By Cyril Ramaphosa
The decision by the United States to impose a 30% tariff on South African imports highlights the urgency with which we have to adapt to increasingly turbulent headwinds in international trade.
The US is South Africa’s second largest trading partner by country and these measures will have a considerable impact on industries that rely heavily on exports to that country and on the workers they employ, as well as on our fiscus.
Domestic sectors such as agriculture, automotive and textiles have historically benefited from duty-free access to the US market under the African Growth and Opportunity Act (AGOA).
Our trade relations have historically been complementary in nature. South African exports do not compete with US producers and do not pose a threat to US industry. It remains our aspiration that this should continue.
Largely, our exports are inputs into US industries and therefore support the United States’ industrial base.
South Africa is also the biggest investor from the African Continent into the US, with 22 of our companies investing in a number of sectors including, mining, chemicals, pharmaceuticals and the food chain.
South African imports ultimately benefit US consumers in terms of both choice and cost. By way of example, citrus production is counter-seasonal and does not pose a threat to US production.
Furthermore, production by US companies has been on the decline for a number of years as the US sector grapples with low yields, a citrus greening disease and other factors unrelated to competition from imports. Imports from South Africa, the world’s second largest citrus exporter, have filled a gap and contributed to stable supply and prices for US consumers.
As government, we have been engaging the United States to enhance mutually beneficial trade and investment relations. All channels of communication remain open to engage with the US.
Our foremost priority is protecting our export industries. We will continue to engage the US in an attempt to preserve market access for our products. We must also accelerate the diversification of our export markets, particularly by deepening intra-African trade.
With a view to helping our producers and exporters aggressively explore alternative markets, we have established an Export Support Desk to assist affected producers.
We will in due course be announcing the modalities of a support package for companies, producers and workers that have been rendered vulnerable by the US tariffs.
This intervention will also play a key role in guiding industries looking to expand into new markets in the rest of Africa, Asia, the Middle East and markets we already have trade agreements with.
Strengthening regional value chains will be key to building resilience for our export markets in the longer term.
Much as strengthening and establishing alternative value chains will take time, this moment presents us with an opportunity to push forward with the implementation and expansion of the African Continental Free Trade Area (AfCFTA).
Reducing over-dependence on certain markets is a strategic imperative to build the resilience of our economy.
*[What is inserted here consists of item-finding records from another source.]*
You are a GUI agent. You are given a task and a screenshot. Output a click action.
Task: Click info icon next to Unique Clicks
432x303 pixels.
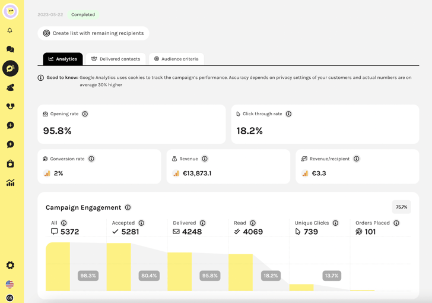[335, 223]
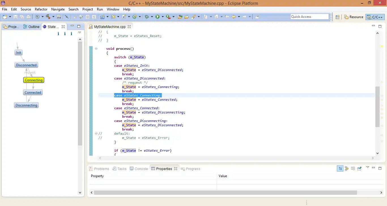387x206 pixels.
Task: Click the Show Properties categories icon
Action: pos(340,169)
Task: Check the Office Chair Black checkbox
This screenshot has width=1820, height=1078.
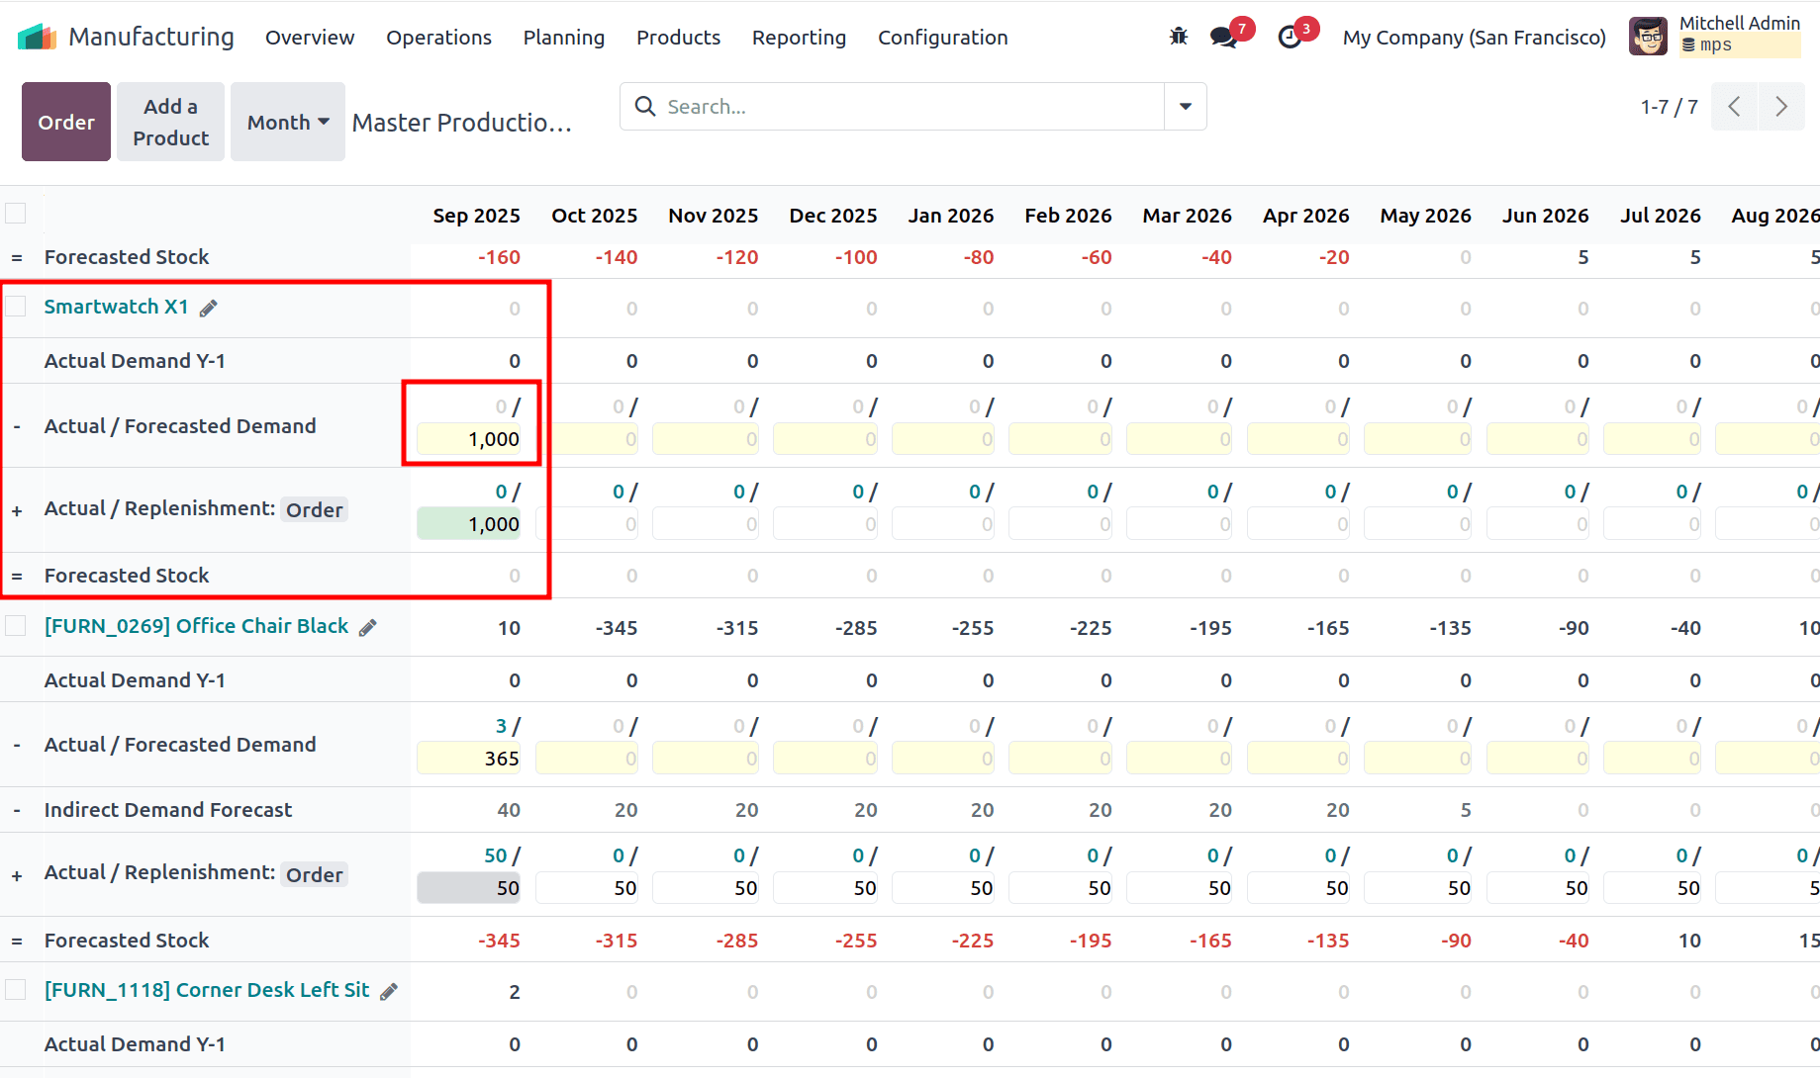Action: (x=16, y=625)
It will also enable us to expand the frontiers of opportunity for South African businesses, goods and services.
In the coming months we will be scaling up our trade missions into new markets in Africa and beyond, as well as the National Exporter Development Programme whose aim is to grow the pool of export-ready companies.
It is important to understand that South Africa is not alone in facing high tariffs from the US. A number of export-reliant developed and developing economies, including several on the continent, are also grappling with these measures.
The international trading system is changing. Complacency will not serve us, and building resilience is imperative. As government we remain committed to ongoing engagement with the US and building trade resilience.
Cyril Ramaphosa is President of the Republic of South Africa.